§ The problem: An identical copy of every entry below is the required output.

§ Records to use:
+++

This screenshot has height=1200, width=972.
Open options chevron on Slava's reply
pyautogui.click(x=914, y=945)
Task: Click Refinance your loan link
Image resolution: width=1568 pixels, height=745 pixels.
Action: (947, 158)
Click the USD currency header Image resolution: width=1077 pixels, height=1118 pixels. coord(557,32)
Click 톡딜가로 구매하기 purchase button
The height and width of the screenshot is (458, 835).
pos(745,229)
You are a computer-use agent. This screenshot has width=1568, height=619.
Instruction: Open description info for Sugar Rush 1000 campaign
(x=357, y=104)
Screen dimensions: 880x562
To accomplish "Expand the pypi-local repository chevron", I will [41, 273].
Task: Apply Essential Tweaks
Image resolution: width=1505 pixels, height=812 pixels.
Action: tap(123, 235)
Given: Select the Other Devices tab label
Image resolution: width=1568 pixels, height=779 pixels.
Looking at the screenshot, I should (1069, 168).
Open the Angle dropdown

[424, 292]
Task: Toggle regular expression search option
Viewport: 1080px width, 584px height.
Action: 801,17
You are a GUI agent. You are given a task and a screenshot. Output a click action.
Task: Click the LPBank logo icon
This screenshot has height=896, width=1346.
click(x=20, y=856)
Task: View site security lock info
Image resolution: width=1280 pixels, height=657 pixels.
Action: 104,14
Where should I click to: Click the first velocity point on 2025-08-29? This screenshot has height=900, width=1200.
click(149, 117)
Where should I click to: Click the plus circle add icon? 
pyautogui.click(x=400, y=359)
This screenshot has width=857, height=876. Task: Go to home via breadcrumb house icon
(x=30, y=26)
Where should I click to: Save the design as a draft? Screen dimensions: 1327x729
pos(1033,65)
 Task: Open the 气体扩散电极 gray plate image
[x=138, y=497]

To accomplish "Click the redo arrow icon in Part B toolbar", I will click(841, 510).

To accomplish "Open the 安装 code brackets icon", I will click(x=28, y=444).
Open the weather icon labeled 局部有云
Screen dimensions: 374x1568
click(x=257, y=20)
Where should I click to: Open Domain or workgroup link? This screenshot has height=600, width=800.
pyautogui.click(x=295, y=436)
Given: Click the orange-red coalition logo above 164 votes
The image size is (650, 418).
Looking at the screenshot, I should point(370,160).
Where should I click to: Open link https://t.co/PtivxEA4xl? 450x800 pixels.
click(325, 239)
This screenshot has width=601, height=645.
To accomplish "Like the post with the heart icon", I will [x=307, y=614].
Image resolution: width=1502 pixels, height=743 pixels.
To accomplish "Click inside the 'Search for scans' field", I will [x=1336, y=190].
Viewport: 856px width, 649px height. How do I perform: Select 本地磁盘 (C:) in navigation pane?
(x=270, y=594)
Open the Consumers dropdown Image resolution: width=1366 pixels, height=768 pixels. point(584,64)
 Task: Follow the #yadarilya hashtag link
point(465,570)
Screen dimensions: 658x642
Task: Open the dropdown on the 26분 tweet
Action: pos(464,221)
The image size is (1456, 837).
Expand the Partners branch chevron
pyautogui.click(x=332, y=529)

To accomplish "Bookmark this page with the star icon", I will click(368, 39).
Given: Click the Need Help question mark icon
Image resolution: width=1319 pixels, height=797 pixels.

+++

§ Finished task:
This screenshot has height=1200, width=972.
Open options chevron on Slava's reply
pyautogui.click(x=914, y=945)
Task: Click Refinance your loan link
Image resolution: width=1568 pixels, height=745 pixels.
Action: (947, 158)
Click the USD currency header Image resolution: width=1077 pixels, height=1118 pixels. coord(557,32)
Click 톡딜가로 구매하기 purchase button
The height and width of the screenshot is (458, 835).
pos(745,229)
You are a computer-use agent. This screenshot has width=1568, height=619.
Instruction: Open description info for Sugar Rush 1000 campaign
(x=357, y=104)
Screen dimensions: 880x562
To accomplish "Expand the pypi-local repository chevron", I will [41, 273].
Task: Apply Essential Tweaks
Image resolution: width=1505 pixels, height=812 pixels.
Action: tap(123, 235)
Given: Select the Other Devices tab label
Image resolution: width=1568 pixels, height=779 pixels.
Looking at the screenshot, I should (1069, 168).
Open the Angle dropdown

[424, 292]
Task: Toggle regular expression search option
Viewport: 1080px width, 584px height.
Action: 801,17
You are a GUI agent. You are given a task and a screenshot. Output a click action.
Task: Click the LPBank logo icon
This screenshot has height=896, width=1346.
click(x=20, y=856)
Task: View site security lock info
Image resolution: width=1280 pixels, height=657 pixels.
Action: 104,14
Where should I click to: Click the first velocity point on 2025-08-29? This screenshot has height=900, width=1200.
click(149, 117)
Where should I click to: Click the plus circle add icon? 
pyautogui.click(x=400, y=359)
This screenshot has width=857, height=876. Task: Go to home via breadcrumb house icon
(x=30, y=26)
Where should I click to: Save the design as a draft? Screen dimensions: 1327x729
pos(1033,65)
 Task: Open the 气体扩散电极 gray plate image
[x=138, y=497]

To accomplish "Click the redo arrow icon in Part B toolbar", I will click(841, 510).

To accomplish "Open the 安装 code brackets icon", I will click(x=28, y=444).
Open the weather icon labeled 局部有云
Screen dimensions: 374x1568
click(x=257, y=20)
Where should I click to: Open Domain or workgroup link? This screenshot has height=600, width=800.
pyautogui.click(x=295, y=436)
Given: Click the orange-red coalition logo above 164 votes
The image size is (650, 418).
Looking at the screenshot, I should point(370,160).
Where should I click to: Open link https://t.co/PtivxEA4xl? 450x800 pixels.
click(325, 239)
This screenshot has width=601, height=645.
To accomplish "Like the post with the heart icon", I will [x=307, y=614].
Image resolution: width=1502 pixels, height=743 pixels.
To accomplish "Click inside the 'Search for scans' field", I will [x=1336, y=190].
Viewport: 856px width, 649px height. How do I perform: Select 本地磁盘 (C:) in navigation pane?
(x=270, y=594)
Open the Consumers dropdown Image resolution: width=1366 pixels, height=768 pixels. point(584,64)
 Task: Follow the #yadarilya hashtag link
point(465,570)
Screen dimensions: 658x642
Task: Open the dropdown on the 26분 tweet
Action: pos(464,221)
The image size is (1456, 837).
Expand the Partners branch chevron
pyautogui.click(x=332, y=529)

To accomplish "Bookmark this page with the star icon", I will click(368, 39).
Given: Click the Need Help question mark icon
Image resolution: width=1319 pixels, height=797 pixels.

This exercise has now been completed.